» Exercise requirements:
Copy out the records word for word from the line containing "coordinates (58, 468)." through the line containing "This screenshot has height=930, width=1600.", including both of those lines.

» Task input:
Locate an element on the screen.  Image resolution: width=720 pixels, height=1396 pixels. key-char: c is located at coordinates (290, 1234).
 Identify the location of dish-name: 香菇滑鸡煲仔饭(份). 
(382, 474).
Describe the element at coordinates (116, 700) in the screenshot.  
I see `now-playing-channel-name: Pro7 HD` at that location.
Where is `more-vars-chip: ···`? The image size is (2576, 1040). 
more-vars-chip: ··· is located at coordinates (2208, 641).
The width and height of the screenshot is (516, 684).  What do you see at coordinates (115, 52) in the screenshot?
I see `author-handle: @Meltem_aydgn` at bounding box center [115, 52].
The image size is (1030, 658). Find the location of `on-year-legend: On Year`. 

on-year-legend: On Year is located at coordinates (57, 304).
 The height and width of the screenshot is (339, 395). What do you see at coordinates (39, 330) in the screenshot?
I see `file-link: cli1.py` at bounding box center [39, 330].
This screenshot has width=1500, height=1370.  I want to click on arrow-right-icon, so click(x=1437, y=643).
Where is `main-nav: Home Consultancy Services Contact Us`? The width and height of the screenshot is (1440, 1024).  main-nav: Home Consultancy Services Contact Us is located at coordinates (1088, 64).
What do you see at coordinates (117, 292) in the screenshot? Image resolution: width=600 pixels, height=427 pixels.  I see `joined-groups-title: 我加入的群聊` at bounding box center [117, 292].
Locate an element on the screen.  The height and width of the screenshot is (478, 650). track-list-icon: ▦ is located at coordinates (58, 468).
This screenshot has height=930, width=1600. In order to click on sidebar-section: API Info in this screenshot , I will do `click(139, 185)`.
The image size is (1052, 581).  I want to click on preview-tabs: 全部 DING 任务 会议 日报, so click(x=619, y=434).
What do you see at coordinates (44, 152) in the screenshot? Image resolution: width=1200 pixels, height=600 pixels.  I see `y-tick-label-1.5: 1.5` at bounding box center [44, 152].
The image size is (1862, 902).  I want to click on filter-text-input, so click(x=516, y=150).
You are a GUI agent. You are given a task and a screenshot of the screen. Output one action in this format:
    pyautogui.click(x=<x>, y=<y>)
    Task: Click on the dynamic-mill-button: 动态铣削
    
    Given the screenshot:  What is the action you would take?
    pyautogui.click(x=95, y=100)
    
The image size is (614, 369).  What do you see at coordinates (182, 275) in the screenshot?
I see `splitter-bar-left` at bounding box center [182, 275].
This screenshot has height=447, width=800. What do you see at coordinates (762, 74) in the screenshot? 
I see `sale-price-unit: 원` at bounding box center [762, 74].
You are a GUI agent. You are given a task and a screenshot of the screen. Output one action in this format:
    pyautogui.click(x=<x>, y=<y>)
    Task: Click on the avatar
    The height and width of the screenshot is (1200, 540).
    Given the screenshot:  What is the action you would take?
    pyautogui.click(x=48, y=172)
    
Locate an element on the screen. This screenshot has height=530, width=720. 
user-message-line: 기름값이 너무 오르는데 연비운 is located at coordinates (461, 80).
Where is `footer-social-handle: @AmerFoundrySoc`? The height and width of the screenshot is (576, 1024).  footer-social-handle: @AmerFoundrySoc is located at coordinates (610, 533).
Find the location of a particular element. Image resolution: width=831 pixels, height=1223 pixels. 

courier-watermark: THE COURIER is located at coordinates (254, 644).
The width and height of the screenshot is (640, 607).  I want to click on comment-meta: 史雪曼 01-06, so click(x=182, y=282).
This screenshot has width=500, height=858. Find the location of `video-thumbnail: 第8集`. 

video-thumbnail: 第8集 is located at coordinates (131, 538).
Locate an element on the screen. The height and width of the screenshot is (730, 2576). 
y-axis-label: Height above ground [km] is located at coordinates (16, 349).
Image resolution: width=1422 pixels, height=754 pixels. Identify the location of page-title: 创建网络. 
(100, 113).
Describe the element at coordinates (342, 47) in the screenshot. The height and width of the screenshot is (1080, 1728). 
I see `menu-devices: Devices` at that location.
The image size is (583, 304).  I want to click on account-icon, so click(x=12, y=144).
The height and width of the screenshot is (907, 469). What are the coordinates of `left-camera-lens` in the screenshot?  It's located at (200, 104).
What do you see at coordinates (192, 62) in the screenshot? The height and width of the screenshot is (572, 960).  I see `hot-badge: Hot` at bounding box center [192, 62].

» Solution for this exercise:
Locate an element on the screen.  The height and width of the screenshot is (478, 650). track-list-icon: ▦ is located at coordinates (58, 468).
This screenshot has height=930, width=1600. In order to click on sidebar-section: API Info in this screenshot , I will do `click(139, 185)`.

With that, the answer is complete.